El proceso deformador deja como una de sus consecuencias más notorias el cambio que ha afectado a las cajas de ahorro. Se ha llegado a cuestionar que se hable de una reforma bancaria cuando las medidas adoptadas al amparo de la nueva regulación han tenido como principales destinatarias a cajas de ahorros. Éstas se han visto afectadas por las debilidades que presentaba la legislación hasta ahora en vigor para asegurar su continuidad. Desde la adopción de la LORCA de 1985 no han faltado reiteradas llamadas a una mejor disciplina legal de las cajas como vía para solventar las dos grandes debilidades de su modelo. La primera estaba constituida por la dificultad para la captación de fondos propios. La segunda se anunciaba como un riesgo que el paso del tiempo fue convirtiendo en una triste realidad y consistía en la politización de sus órganos rectores. Las reiteradas llamadas para corregir esos defectos fueron desatendidas durante decenios, al propio tiempo que la politización de las cajas avanzaba en intensidad, no sólo como un problema de presencia, sino como la evidencia de que la influencia de criterios políticos terminó condicionando la estrategia y la gestión de las cajas de ahorros. Estas entidades afrontan un cambio radical de su estatuto y la principal expresión del mismo la constituirá la futura Ley de cajas de ahorro en fase de elaboración.
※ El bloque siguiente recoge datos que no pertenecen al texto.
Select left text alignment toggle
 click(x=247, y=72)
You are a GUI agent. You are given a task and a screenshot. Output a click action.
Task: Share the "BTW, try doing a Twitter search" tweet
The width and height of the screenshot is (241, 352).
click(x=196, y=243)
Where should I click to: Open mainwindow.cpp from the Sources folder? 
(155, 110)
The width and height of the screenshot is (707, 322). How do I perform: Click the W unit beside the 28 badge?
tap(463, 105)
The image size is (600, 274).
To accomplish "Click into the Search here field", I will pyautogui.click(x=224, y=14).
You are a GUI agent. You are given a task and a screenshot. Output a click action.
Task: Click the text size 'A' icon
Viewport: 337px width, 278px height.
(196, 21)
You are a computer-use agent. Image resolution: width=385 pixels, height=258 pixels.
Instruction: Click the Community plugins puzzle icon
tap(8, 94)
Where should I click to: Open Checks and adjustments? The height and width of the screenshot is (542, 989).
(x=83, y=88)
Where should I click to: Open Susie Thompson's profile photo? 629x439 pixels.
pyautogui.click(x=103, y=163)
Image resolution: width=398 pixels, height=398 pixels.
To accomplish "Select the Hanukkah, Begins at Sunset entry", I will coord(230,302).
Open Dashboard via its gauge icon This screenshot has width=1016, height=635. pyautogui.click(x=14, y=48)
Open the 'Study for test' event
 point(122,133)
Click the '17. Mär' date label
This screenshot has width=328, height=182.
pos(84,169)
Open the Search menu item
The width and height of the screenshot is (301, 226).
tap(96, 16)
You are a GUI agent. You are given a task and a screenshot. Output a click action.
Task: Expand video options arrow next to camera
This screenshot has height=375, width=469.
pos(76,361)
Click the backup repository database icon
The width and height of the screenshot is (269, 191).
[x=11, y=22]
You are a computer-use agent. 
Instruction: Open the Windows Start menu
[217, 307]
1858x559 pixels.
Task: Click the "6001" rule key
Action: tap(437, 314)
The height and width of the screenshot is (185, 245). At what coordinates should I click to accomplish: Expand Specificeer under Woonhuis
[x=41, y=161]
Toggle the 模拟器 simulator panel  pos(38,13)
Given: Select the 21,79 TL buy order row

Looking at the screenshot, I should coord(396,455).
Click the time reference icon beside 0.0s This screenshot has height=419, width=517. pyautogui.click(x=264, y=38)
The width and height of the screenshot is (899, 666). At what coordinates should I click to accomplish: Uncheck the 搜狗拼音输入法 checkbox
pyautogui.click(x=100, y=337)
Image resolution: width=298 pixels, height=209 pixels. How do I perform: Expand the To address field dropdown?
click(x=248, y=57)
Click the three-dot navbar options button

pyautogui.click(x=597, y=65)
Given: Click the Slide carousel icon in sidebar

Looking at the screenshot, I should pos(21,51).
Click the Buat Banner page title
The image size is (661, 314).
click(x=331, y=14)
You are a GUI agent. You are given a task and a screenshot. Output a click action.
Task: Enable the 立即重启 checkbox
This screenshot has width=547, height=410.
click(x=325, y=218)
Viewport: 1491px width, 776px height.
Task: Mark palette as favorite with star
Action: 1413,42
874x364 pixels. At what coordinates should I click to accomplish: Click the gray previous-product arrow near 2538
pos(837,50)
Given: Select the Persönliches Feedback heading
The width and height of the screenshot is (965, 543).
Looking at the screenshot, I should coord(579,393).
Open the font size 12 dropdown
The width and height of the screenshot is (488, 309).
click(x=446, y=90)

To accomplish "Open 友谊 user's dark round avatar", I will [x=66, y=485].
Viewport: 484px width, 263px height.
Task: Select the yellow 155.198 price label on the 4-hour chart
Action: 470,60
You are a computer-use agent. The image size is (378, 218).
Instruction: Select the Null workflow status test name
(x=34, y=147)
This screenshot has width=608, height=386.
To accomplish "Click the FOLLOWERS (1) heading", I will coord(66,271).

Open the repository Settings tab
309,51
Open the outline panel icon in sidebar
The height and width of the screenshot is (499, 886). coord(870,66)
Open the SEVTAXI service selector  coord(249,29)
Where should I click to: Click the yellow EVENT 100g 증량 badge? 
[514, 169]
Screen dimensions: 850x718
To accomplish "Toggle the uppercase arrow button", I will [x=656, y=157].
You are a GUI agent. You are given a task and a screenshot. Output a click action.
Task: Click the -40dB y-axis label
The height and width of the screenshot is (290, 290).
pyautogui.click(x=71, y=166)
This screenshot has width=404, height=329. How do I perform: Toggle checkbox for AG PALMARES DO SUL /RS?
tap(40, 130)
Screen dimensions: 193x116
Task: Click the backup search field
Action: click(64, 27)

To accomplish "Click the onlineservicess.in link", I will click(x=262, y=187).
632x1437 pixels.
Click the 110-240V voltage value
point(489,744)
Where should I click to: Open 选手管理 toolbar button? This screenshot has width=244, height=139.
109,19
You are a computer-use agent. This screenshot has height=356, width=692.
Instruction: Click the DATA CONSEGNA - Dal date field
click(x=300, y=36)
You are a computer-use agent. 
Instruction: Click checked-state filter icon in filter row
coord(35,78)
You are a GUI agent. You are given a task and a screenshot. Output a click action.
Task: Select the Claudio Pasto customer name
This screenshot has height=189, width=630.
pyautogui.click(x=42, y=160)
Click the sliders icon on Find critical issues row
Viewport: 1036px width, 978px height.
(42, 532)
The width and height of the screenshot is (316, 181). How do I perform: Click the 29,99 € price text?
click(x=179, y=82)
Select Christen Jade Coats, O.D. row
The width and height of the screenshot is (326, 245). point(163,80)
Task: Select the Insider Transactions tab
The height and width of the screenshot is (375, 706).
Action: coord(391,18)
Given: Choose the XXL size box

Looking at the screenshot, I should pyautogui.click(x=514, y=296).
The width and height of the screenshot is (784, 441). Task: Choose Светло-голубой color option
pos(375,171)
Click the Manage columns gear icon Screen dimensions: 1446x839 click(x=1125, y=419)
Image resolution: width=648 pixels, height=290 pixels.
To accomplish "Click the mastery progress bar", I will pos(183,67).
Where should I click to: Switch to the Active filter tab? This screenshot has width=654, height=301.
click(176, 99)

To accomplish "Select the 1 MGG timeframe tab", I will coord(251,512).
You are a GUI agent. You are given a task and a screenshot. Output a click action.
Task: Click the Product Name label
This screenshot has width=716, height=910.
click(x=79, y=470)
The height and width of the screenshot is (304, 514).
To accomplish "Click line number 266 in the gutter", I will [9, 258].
Sobre el sistema financiero se proyectan otros cambios que no suponen en sentido estricto medidas de reestructuración, pero que comparten con esos procedimientos la voluntad de mejorar la gestión y fortaleza de las entidades de crédito españolas. Esos cambios afectan principalmente a lo que podríamos enunciar como su gobierno corporativo. Lo hacen en dos aspectos que la experiencia ha demostrado que resultan no sólo conflictivos, sino amenazantes para la buena marcha de cualquier entidad. Se trata de la determinación de las retribuciones y de la gestión de los riesgos. Ambos aspectos pueden estar estrechamente relacionados cuando en una entidad la política de retribuciones vincula importantes compensaciones variables a favor de los directivos en función de la colocación o comercialización de determinados productos financieros, postergando los riesgos que éstos incorporan para la propia entidad o para sus clientes.

"Como conclusión, cabe señalar que la reforma bancaria se está traduciendo en cambios normativos de excepcional alcance. Sólo resta desear que la culminación del proceso a mediados de 2013 contribuya a la deseable recuperación de la confianza en nuestro sistema financiero"

Como conclusión, cabe señalar que la reforma bancaria se está traduciendo en cambios normativos de excepcional alcance. Sólo resta desear que la culminación del proceso a mediados de 2013 contribuya a la deseable recuperación de la confianza en nuestro sistema financiero. De ello depende la mejor tutela de los intereses generales, que es el principio inspirador de la legislación financiera.